The scientists' analysis revealed that five of the nine cell lines had extra or fewer copies of at least one section of their genetic material in the late batch compared to the same cell line's early batch. Two of the nine lines had changes in their mitochondrial DNA over time, and all nine stem cell lines exhibited some shift in methylation of at least one of three genes. One of these genes, called RASSF1A, is also methylated in many cancers, but what effect the methylation has on the stem cells is unknown.

The team is already planning to conduct similar analyses of the remaining NIH-approved cell lines, but analysis of stem cell lines not available for use with federal funds will also be needed, the team members say.

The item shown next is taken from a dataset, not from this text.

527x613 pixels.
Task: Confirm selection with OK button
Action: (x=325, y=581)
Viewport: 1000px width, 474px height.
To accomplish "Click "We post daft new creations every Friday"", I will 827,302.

The Johns Hopkins researchers were funded by the Henry J. Knott Professorship in Genetic Medicine, the Sol Goldman Pancreatic Cancer Research Center at Johns Hopkins, the National Cancer Institute, the Maryland Cigarette Restitution Fund and the Donald W. Reynolds Foundation Clinical Cardiovascular Research Center at Johns Hopkins.

Authors on the paper are Anirban Maitra, Dan Arking, Morna Ikeda, Keyaunoosh Kassauei, Guoping Sui, David Cutler and Aravinda Chakravarti of Johns Hopkins; Narayan Shivapurkar, Victor Stastny and Adi Gazdar of the University of Texas Southwestern Medical Center; Ying Liu and Mahendra Rao of the National Institute on Aging; Sandii Brimble and Thomas Schulz of BresaGen Inc., Athens, Ga.; Karin Noaksson, Johan Hyllner and Peter Sartipy of Cellartis AB, Goteburg, Sweden; Xianmin Zeng and William Freed of the National Institute on Drug Abuse; Alan Coleman of ES Cell International, Singapore; Sei-Ichi Matsui of Roswell Park Cancer Institute and the State University of New York at Buffalo; and Melissa Carpenter of Robarts Research Institute, Ontario, Canada.

The microarrays used in this work are the product of Affymetrix (Santa Clara, Calif.). Chakravarti is a paid member of the Affymetrix scientific advisory board. The terms of this arrangement are being managed by The Johns Hopkins University in accordance with its conflict of interest policies.